Data for this task —
------------

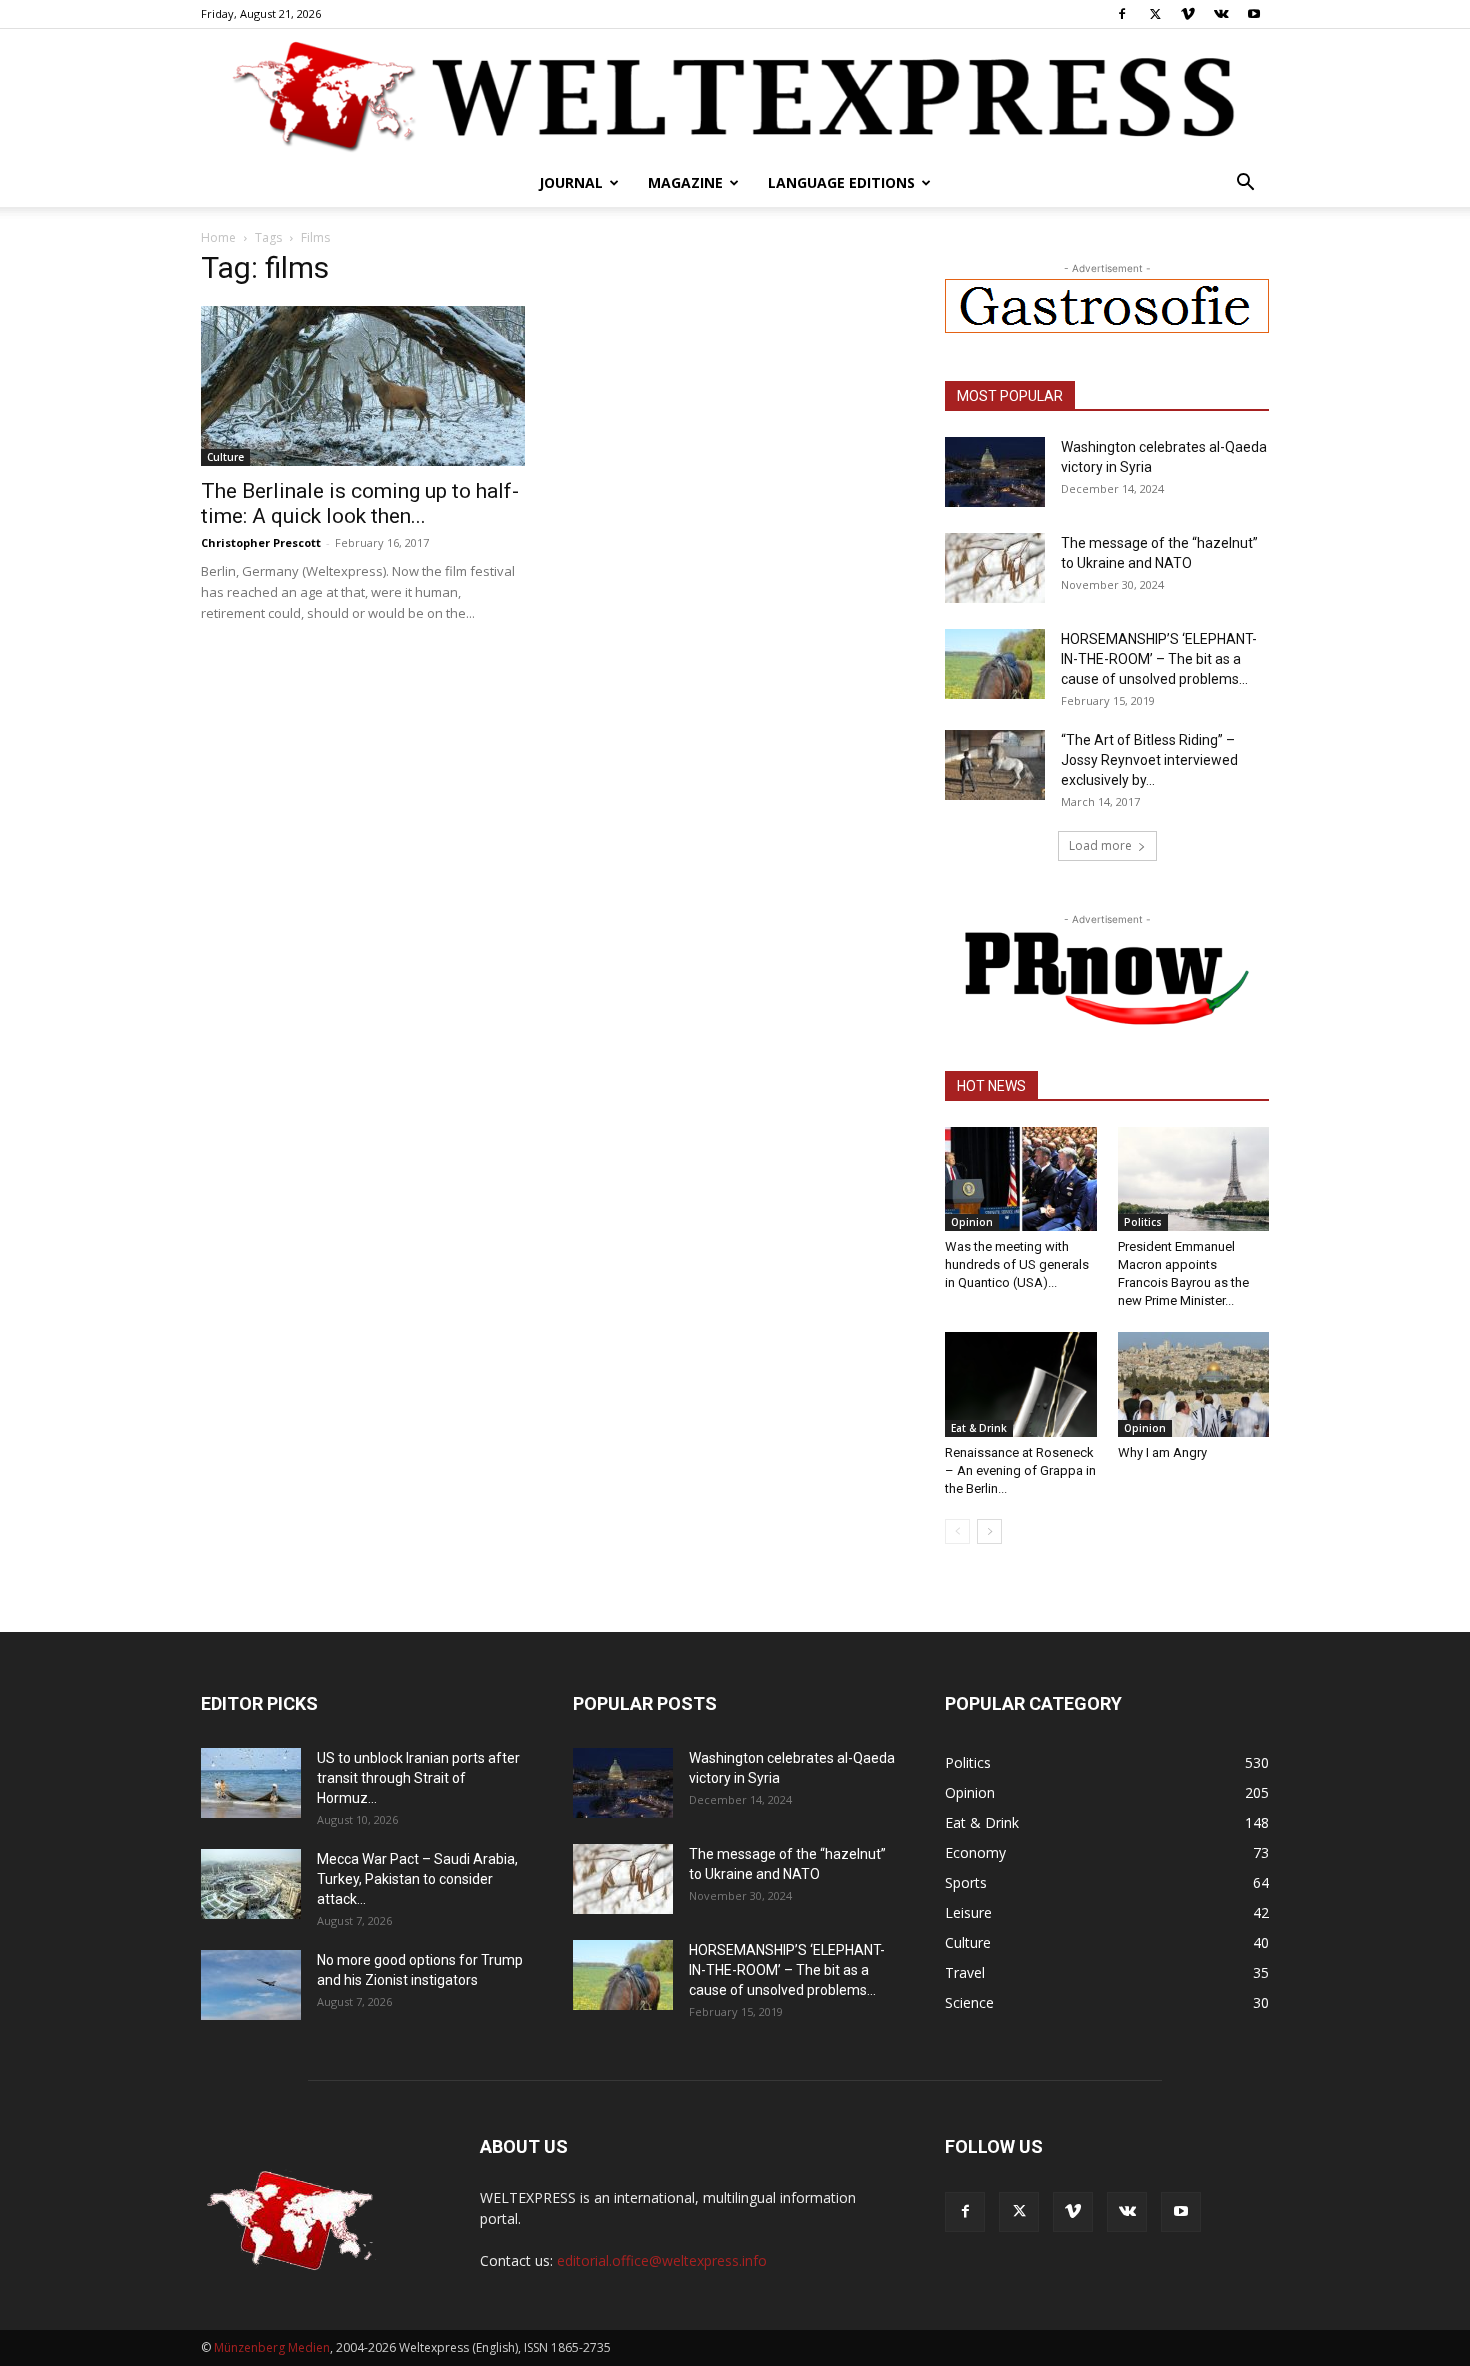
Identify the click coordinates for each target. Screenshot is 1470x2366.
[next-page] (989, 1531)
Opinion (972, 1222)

------------

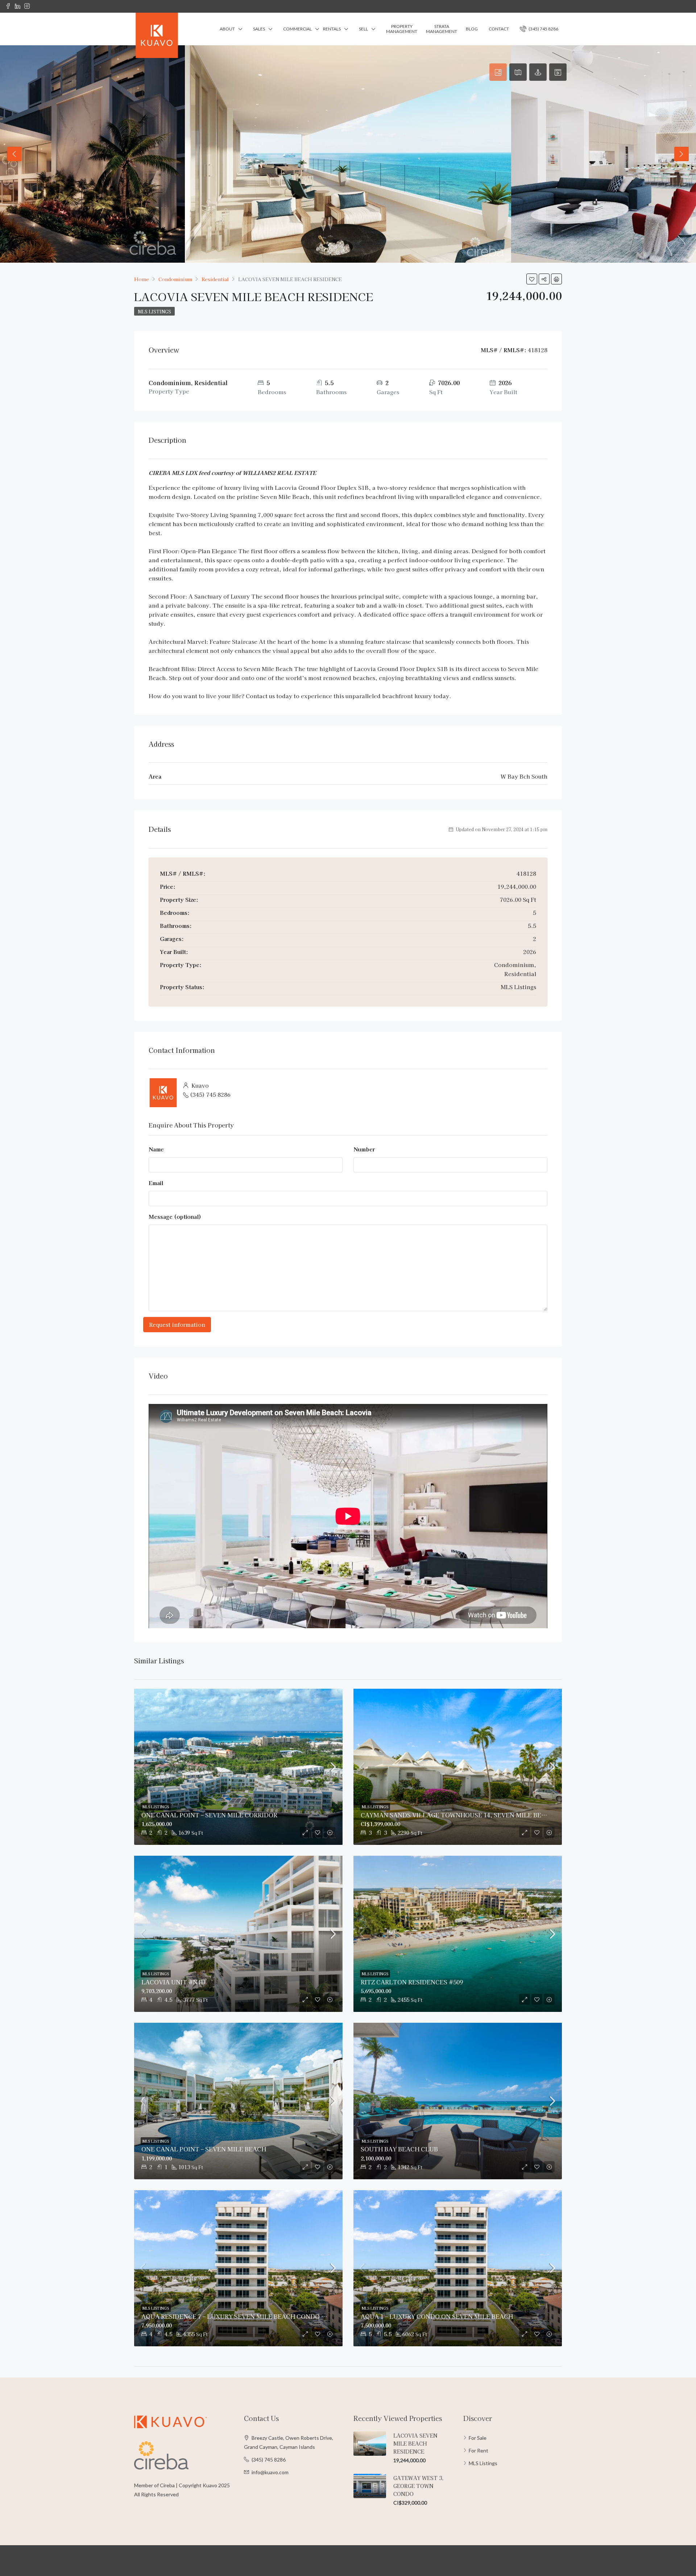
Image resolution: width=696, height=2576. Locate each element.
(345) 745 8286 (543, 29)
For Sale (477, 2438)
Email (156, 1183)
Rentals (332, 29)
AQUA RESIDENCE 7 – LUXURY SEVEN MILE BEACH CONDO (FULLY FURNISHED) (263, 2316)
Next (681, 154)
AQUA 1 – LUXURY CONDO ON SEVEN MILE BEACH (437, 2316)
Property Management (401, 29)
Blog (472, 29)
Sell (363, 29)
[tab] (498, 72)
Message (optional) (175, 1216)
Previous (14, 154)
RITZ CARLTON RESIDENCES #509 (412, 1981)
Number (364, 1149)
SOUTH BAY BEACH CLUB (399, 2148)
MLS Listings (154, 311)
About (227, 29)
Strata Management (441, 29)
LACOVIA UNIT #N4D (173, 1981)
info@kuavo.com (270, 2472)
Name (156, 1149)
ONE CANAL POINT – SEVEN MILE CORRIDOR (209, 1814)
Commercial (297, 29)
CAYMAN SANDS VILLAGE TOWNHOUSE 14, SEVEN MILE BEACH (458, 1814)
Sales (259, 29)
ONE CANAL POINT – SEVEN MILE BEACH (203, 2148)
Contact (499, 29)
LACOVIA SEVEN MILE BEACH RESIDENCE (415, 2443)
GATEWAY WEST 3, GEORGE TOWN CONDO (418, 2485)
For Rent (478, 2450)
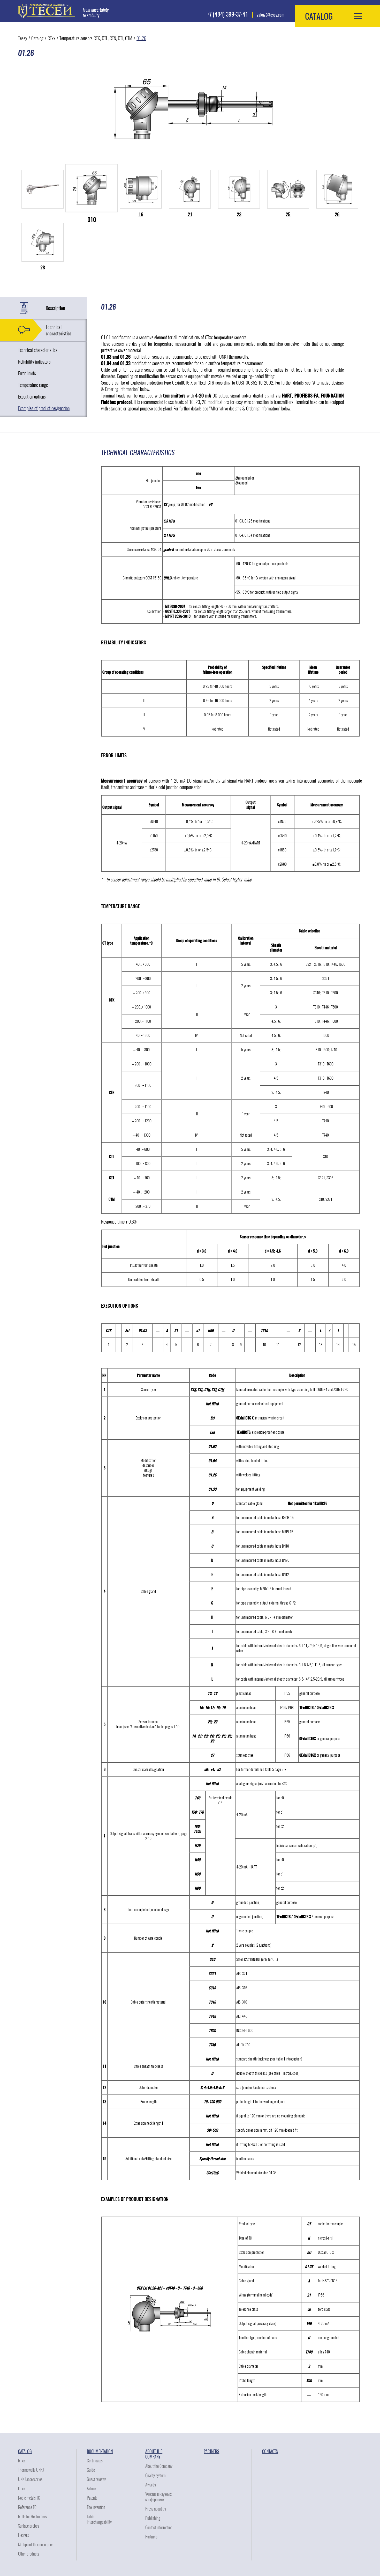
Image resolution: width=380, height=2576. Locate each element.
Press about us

------------

Problem details —
Out of the material above, output word for word the line with "Email (156, 1183)", the line with "Sell (363, 29)", and all lines between them, with nothing else.

Exercise output —
Email (156, 1183)
Rentals (332, 29)
AQUA RESIDENCE 7 – LUXURY SEVEN MILE BEACH CONDO (FULLY FURNISHED) (263, 2316)
Next (681, 154)
AQUA 1 – LUXURY CONDO ON SEVEN MILE BEACH (437, 2316)
Property Management (401, 29)
Blog (472, 29)
Sell (363, 29)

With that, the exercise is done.